= What the task asks =
Identify each row below that contains the word "Macramé", and copy every such row in full.

= Rows excerpted from a collection =
========================================================================
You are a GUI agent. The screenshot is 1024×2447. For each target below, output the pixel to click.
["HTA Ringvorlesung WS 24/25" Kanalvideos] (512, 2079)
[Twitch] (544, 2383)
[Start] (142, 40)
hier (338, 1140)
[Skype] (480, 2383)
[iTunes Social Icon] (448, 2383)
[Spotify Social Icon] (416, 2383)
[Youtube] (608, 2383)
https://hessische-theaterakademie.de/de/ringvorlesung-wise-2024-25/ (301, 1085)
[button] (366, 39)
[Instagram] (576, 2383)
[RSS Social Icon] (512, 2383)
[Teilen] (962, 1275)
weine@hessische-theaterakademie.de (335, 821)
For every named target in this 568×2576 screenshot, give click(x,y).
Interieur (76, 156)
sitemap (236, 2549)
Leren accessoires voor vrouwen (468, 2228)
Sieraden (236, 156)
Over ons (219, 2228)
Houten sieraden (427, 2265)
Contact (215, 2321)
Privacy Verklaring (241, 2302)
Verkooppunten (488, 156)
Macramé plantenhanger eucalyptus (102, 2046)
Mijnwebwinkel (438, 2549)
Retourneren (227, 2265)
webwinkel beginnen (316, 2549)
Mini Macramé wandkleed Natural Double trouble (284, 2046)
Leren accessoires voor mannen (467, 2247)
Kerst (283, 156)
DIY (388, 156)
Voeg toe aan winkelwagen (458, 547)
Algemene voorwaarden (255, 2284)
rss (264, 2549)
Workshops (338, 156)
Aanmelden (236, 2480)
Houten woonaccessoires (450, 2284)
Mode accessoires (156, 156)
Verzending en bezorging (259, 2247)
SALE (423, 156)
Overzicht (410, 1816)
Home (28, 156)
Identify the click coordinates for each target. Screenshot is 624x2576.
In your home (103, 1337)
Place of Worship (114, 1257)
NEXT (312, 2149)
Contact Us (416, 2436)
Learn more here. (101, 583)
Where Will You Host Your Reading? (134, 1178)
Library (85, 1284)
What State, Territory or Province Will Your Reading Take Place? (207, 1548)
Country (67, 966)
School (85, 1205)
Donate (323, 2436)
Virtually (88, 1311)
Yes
========================================================================
= Answer to the problem =
Macramé plantenhanger eucalyptus (102, 2046)
Mini Macramé wandkleed Natural Double trouble (284, 2046)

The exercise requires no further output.